During the winter months, freezing temperatures can burst pipes and valves on all types of boilers. This can occur in a single zone or throughout a home’s system, and the resulting water damage can be catastrophic if it’s not handled quickly. Additionally, the scope of damage may vary significantly. While copper piping can be easy to repair, cast iron is not, and cracked radiators will need to be fully replaced. (Pictured: A cracked radiator caused by freezing conditions)
Puffback can occur when a boiler doesn’t properly ignite and allows gas or oil vapors to build up within the combustion chamber. When it does eventually ignite, the excess fuel can cause anything from a small amount of smoke to a mess of smoke and soot, which is then released into the area surrounding the boiler. In rare cases, smoke and soot can also travel up the piping along with the heat that continues to circulate throughout the home.
Low Water Cutoff Failure
A common boiler issue is a failure in the low water cutoff switch, which can occur due to either a lack of regular maintenance or age-related wear and tear. The cutoff switch ensures that the boiler does not heat up without an adequate amount of water. If the boiler runs without enough water, it could crack the heat exchanger or the combustion chamber.

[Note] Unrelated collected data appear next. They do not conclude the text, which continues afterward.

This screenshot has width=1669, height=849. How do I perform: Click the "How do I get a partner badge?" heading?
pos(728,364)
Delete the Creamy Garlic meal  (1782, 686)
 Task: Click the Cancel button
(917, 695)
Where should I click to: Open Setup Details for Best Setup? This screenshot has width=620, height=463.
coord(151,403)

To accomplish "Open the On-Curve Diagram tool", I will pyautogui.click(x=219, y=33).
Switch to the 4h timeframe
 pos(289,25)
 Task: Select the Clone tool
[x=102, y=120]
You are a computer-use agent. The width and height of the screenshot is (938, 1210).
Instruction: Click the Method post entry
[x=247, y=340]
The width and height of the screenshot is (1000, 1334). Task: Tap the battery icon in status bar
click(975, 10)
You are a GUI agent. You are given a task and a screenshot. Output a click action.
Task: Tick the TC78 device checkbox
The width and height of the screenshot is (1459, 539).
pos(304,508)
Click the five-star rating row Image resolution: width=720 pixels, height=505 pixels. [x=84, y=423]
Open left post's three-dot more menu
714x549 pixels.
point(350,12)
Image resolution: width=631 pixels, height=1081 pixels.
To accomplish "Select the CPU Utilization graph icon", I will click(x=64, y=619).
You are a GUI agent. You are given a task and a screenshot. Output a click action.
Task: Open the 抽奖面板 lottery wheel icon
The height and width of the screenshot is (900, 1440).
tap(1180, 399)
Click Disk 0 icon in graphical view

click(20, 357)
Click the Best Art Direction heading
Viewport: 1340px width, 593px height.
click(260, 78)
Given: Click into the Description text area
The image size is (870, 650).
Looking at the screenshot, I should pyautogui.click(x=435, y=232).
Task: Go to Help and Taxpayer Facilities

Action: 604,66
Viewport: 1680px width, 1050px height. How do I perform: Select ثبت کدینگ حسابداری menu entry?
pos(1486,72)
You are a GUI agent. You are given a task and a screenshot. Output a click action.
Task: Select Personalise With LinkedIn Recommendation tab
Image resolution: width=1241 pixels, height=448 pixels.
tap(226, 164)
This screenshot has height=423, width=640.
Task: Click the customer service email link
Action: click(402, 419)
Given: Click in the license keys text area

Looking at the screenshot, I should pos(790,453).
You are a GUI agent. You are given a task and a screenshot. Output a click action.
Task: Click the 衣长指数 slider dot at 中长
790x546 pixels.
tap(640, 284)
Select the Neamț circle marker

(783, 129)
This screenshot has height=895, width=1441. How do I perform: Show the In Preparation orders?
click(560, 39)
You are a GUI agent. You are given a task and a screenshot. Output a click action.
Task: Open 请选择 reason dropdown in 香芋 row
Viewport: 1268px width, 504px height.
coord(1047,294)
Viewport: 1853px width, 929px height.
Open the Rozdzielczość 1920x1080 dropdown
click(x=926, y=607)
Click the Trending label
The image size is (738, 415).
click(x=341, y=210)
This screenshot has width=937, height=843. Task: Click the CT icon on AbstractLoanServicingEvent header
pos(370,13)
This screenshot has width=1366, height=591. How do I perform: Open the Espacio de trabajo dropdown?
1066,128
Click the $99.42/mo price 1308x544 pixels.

While these low water cutoff devices come in both electrical and mechanical varieties, the mechanical switch is more likely to fail prematurely. One common reason for this failure is that the float mechanism sometimes becomes waterlogged, which then sends a false negative indicating that there’s not enough water in the system. This in turn automatically shuts off the system.
Another frequent issue with the mechanical switch is the buildup of Totally Dissolved Solids (TDSs), or mineral deposits that can prevent the float mechanism from freely moving up and down with the corresponding water levels. TDSs can also cause the water to foam, creating a false-positive effect that prevents the float from indicating when it’s time to shut off the valve due to low water levels. This can lead to dry fires, which can come at a greater cost to repair than replacing the boiler. (Pictured: A Mechanical Low Water Cutoff that has a buildup of TDSs and created a false-positive that lead to a dry fire)
High Voltage Surge
Another regular failure with hydronic systems is high voltage surge, since boilers are composed of a significant number of electronic components. You always need a licensed technician with the proper testing equipment to diagnose and fix any high voltage surge damage to a system.
A significant portion of a hydronic system uses valuable copper piping, so unfortunately theft is common. Depending on how the thieves have removed the boiler and piping, it may be costly for a licensed plumber to replace the stolen pipes. In any situations where exposed wires or other dangerous hazards may be present, adjusters should not touch anything until a licensed technician has surveyed the site. (Pictured: Copper piping cut from a boiler system)
Water damage can be disastrous to a boiler; it’s therefore critical that a full evaluation is performed when a boiler is exposed to water for any period of time. Following a water loss, the boiler’s electrical components, the burner, and even the combustion or heat chamber can have a myriad of damages.